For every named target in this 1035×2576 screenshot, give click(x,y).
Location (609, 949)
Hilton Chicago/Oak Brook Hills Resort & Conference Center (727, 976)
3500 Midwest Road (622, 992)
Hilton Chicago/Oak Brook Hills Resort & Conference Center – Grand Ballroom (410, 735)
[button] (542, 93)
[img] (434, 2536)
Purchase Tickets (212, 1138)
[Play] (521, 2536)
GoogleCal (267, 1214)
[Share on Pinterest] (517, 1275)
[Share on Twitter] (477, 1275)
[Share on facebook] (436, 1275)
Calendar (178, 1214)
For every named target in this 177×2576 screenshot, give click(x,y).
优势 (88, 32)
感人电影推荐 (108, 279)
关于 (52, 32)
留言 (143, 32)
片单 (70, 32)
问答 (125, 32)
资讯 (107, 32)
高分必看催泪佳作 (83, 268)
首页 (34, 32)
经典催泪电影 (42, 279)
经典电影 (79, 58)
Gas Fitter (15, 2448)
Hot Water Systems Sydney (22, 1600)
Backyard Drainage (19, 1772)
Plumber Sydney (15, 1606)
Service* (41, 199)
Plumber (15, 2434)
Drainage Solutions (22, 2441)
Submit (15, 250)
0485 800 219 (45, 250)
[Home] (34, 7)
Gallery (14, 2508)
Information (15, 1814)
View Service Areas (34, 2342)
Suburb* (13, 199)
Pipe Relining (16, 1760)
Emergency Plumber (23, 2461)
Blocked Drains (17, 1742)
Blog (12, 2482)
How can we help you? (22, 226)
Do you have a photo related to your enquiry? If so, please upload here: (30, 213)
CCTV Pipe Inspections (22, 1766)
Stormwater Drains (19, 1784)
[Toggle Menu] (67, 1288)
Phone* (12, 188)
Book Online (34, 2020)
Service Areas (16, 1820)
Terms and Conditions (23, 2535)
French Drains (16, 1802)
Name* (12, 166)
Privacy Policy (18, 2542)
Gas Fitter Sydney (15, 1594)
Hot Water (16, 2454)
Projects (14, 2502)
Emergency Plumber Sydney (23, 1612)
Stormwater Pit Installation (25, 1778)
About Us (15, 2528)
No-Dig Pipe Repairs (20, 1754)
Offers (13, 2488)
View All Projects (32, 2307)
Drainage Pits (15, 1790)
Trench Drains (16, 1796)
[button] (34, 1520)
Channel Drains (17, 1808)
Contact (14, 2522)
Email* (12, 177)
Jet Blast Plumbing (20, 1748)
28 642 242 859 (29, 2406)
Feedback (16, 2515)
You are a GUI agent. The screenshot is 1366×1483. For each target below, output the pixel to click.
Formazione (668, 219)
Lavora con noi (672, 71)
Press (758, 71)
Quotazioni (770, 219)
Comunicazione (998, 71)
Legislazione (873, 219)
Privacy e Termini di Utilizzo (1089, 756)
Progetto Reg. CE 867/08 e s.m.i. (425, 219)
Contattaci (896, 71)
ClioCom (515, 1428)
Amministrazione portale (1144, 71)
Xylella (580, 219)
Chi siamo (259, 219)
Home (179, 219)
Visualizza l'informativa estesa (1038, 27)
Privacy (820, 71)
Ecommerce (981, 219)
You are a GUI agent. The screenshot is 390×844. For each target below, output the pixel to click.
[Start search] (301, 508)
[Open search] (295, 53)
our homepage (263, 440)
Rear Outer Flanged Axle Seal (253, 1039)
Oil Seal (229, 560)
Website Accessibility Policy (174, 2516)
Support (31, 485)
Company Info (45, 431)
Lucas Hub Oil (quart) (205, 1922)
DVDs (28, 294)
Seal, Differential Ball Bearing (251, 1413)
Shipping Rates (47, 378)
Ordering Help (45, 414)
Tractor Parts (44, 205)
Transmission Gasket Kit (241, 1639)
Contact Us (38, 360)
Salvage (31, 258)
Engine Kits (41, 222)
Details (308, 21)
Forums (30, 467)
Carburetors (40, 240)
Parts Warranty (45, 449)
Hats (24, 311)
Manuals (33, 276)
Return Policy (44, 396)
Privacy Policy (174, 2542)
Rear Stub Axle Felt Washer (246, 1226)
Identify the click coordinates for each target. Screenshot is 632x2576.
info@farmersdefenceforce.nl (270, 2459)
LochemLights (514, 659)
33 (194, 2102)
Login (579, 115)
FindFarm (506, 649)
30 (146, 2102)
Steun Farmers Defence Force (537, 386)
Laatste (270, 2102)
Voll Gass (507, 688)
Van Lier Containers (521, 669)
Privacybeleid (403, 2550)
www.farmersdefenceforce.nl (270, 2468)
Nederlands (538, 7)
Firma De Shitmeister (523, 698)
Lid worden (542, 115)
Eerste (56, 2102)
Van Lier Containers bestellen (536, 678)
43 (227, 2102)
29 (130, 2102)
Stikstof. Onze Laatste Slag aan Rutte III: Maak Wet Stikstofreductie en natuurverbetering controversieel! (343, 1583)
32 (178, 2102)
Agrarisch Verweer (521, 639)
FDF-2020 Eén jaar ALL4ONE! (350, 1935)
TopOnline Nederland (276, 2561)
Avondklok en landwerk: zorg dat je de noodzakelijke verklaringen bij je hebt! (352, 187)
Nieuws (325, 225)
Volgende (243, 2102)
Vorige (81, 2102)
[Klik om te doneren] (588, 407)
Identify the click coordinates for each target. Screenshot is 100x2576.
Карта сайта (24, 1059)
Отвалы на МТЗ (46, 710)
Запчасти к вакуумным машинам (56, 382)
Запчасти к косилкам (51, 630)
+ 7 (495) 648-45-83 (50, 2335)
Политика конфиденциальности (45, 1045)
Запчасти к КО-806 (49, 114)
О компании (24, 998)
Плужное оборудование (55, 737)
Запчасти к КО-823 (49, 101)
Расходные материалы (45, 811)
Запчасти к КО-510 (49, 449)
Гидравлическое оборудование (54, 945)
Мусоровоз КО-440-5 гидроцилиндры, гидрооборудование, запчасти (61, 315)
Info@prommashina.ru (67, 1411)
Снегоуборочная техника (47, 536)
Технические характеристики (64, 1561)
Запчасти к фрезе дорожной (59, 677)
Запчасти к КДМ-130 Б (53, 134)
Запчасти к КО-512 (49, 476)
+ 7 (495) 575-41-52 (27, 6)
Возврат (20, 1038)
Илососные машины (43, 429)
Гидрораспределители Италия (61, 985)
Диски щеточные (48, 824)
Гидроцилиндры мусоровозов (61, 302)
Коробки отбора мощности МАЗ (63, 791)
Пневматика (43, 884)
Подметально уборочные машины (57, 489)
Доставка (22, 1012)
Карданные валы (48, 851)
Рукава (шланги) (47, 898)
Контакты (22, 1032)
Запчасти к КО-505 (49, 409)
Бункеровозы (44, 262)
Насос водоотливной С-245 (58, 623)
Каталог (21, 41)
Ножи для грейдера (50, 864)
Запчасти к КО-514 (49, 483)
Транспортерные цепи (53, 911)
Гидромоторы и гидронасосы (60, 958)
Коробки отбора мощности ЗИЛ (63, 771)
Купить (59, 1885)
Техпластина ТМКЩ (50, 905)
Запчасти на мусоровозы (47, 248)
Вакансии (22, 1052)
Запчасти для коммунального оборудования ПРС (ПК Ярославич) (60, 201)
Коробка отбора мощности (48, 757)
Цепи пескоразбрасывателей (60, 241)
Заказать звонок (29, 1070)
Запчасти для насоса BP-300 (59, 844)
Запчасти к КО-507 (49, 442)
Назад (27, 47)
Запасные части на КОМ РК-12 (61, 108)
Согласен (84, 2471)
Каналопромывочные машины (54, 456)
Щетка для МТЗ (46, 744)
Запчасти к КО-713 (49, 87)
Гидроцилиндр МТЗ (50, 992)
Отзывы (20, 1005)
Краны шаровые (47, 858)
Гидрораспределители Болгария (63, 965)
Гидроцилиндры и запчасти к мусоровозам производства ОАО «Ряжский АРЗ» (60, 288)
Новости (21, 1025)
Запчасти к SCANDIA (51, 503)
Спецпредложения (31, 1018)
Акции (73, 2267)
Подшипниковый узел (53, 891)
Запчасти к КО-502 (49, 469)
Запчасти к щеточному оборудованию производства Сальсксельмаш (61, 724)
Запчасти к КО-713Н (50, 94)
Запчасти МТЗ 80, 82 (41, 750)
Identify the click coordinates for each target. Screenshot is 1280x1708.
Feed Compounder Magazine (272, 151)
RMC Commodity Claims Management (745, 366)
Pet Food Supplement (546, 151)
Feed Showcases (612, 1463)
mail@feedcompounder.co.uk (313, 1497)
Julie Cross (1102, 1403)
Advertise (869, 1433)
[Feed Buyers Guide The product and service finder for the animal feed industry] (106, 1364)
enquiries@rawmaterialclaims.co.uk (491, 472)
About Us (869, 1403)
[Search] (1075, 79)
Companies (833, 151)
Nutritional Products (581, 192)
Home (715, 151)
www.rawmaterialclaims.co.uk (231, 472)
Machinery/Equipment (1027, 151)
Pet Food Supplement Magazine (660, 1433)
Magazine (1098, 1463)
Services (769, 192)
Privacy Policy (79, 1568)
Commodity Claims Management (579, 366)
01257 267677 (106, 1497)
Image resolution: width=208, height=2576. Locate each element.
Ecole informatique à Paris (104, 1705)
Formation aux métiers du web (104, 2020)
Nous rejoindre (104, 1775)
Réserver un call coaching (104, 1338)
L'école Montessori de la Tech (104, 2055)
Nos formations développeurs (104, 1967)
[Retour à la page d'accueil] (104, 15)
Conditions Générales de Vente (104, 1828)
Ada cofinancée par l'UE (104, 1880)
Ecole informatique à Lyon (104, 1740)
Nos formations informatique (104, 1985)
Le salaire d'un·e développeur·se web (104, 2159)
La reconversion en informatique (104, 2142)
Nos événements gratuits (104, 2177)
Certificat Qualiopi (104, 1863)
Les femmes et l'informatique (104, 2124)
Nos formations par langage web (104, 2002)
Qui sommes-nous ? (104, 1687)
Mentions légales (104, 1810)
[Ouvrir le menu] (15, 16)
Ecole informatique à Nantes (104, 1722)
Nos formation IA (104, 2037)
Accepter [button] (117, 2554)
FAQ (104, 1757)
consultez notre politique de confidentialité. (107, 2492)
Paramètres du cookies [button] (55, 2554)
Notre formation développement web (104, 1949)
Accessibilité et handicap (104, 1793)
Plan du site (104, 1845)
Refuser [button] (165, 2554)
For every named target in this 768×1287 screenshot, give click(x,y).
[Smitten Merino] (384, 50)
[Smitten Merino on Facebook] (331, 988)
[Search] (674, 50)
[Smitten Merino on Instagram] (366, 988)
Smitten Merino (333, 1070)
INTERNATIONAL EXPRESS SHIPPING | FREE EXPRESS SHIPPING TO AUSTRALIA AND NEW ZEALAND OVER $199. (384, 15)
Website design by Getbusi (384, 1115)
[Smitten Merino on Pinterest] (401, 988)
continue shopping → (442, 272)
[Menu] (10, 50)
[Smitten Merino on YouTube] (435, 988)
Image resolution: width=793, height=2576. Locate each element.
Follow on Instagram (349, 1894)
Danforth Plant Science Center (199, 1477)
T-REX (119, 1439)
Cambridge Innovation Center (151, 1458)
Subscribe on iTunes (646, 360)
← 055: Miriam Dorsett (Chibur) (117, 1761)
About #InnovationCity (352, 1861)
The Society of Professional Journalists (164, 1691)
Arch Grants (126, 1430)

Exercise goal: Your reply is to repeat, unchanged, the lines above running from the one with "Запчасти к КДМ-130 Б (53, 134)" up to and including the one with "Подшипниковый узел (53, 891)".

Response to the exercise:
Запчасти к КДМ-130 Б (53, 134)
Запчасти к КО-512 (49, 476)
+ 7 (495) 575-41-52 (27, 6)
Возврат (20, 1038)
Илососные машины (43, 429)
Гидрораспределители Италия (61, 985)
Диски щеточные (48, 824)
Гидроцилиндры мусоровозов (61, 302)
Коробки отбора мощности МАЗ (63, 791)
Пневматика (43, 884)
Подметально уборочные машины (57, 489)
Доставка (22, 1012)
Карданные валы (48, 851)
Рукава (шланги) (47, 898)
Контакты (22, 1032)
Запчасти к КО-505 (49, 409)
Бункеровозы (44, 262)
Насос водоотливной С-245 (58, 623)
Каталог (21, 41)
Ножи для грейдера (50, 864)
Запчасти к КО-514 (49, 483)
Транспортерные цепи (53, 911)
Гидромоторы и гидронасосы (60, 958)
Коробки отбора мощности ЗИЛ (63, 771)
Купить (59, 1885)
Техпластина ТМКЩ (50, 905)
Запчасти на мусоровозы (47, 248)
Вакансии (22, 1052)
Запчасти для коммунального оборудования ПРС (ПК Ярославич) (60, 201)
Коробка отбора мощности (48, 757)
Цепи пескоразбрасывателей (60, 241)
Заказать звонок (29, 1070)
Запчасти для насоса BP-300 (59, 844)
Запчасти к КО-507 (49, 442)
Назад (27, 47)
Запасные части на КОМ РК-12 (61, 108)
Согласен (84, 2471)
Каналопромывочные машины (54, 456)
Щетка для МТЗ (46, 744)
Запчасти к КО-713 (49, 87)
Гидроцилиндр МТЗ (50, 992)
Отзывы (20, 1005)
Краны шаровые (47, 858)
Гидрораспределители Болгария (63, 965)
Гидроцилиндры и запчасти к мусоровозам производства ОАО «Ряжский АРЗ» (60, 288)
Новости (21, 1025)
Запчасти к SCANDIA (51, 503)
Спецпредложения (31, 1018)
Акции (73, 2267)
Подшипниковый узел (53, 891)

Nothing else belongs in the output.